----- EXTRAIT DU TEXTE -----

Dans cet entretien, Saad Saïd, auteur du livre «Amar Ezzahi, une légende de renouveau de la chanson chaâbi», révèle l’âme de cet artiste emblématique. Entre discrétion et générosité, le chanteur a marqué son époque par son humanisme. A travers cet ouvrage, l’auteur offre un regard intime sur l’homme qui fut le «grand frère» et l’ami fidèle d’un peuple qu’il a toujours aimé.

Par Mirane M.

Le Jour d’Algérie : Amar Ezzahi était un chanteur qui subjuguait les foules, quel était son secret ?
Saad Saïd : Ezzahi était un chanteur populaire. Il y a peu de chanteurs populaires comme lui. Les mélomanes écoutaient Ezzahi de façon différente par rapport aux autres parce qu’il savait leur parler. Ceux qui
l’écoutaient avaient l’impression étrange mais réelle, qu’il s’adressait directement à eux. Il voyageait avec dextérité d’un monde à l’autre, il savait que le mandole était une source d’inspiration. Dans ses qacidates très imagées, on voyait des princes, des héros d’un autre temps, des carrosses, des sirènes, des poltrons devenus rois, des animaux de pays lointains. Ses fans écoutaient et faisaient le parallèle avec le monde moderne. Dans leur imagination, ils transposaient les faits du récit à la réalité, c’est une chose fabuleuse qui ravit l’esprit ; voilà le secret, la force de Ezzahi. Ce chanteur hors pair qui estimait que la musique n’a de sens qu’avec l’apport des paroles, traitait le langage avec autant de respect que la mélodie, se refusant à rester prisonnier de cette dernière. Il intégrait dans ses qacidate des airs et des rythmes parfois étrangers sans que le fond maghrébin en fût affecté. Sa musique participait à sa manière, au fondement d’une nouvelle personnalité sur une nouvelle génération.

----- SECTION DE DONNÉES -----

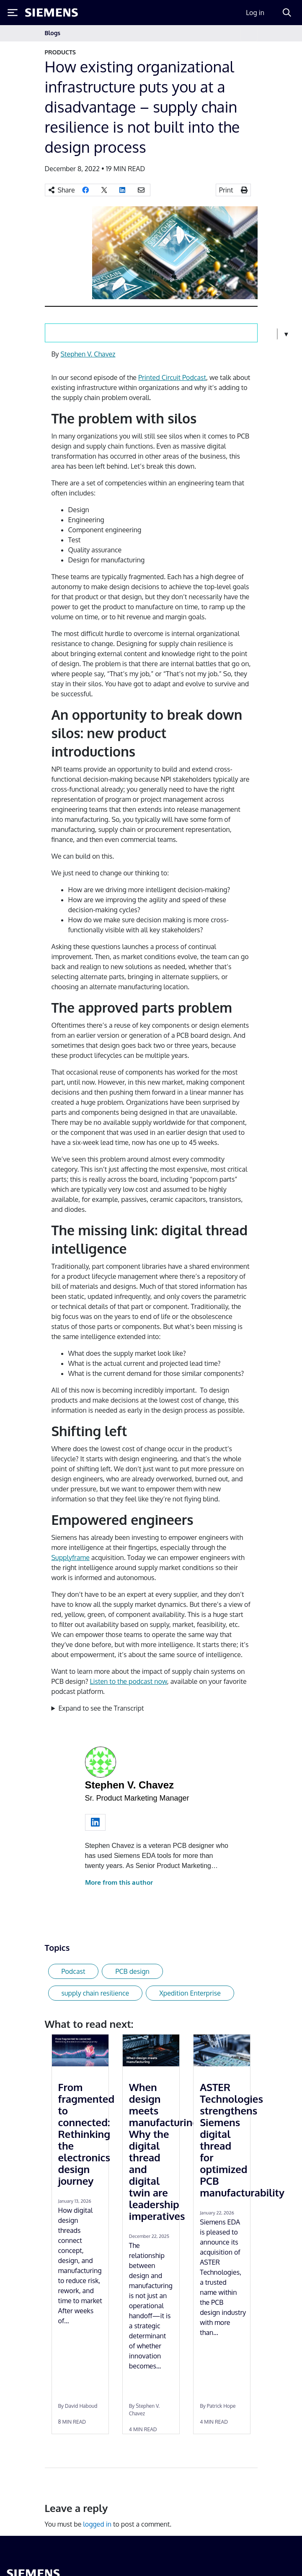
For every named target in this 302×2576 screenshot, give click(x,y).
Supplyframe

-----

EXERCICE COURT A ▸ D'après l'entretien sur Amar Ezzahi, qu'est-ce qu'on voyait dans les qacidates du chanteur ? Donnez la liste complète.
EXERCICE COURT B ▸ Recopiez le passage de l'entretien qui commence à « Dans cet entretien, Saad » et se termine à « Par Mirane M. ».
Ce matériel n'a aucun lien avec l'entretien.

RÉPONSE COMPLÈTE A ▸
- des princes
- des héros d'un autre temps
- des carrosses
- des sirènes
- des poltrons devenus rois
- des animaux de pays lointains

RÉPONSE COMPLÈTE B ▸
Dans cet entretien, Saad Saïd, auteur du livre «Amar Ezzahi, une légende de renouveau de la chanson chaâbi», révèle l’âme de cet artiste emblématique. Entre discrétion et générosité, le chanteur a marqué son époque par son humanisme. A travers cet ouvrage, l’auteur offre un regard intime sur l’homme qui fut le «grand frère» et l’ami fidèle d’un peuple qu’il a toujours aimé.

Par Mirane M.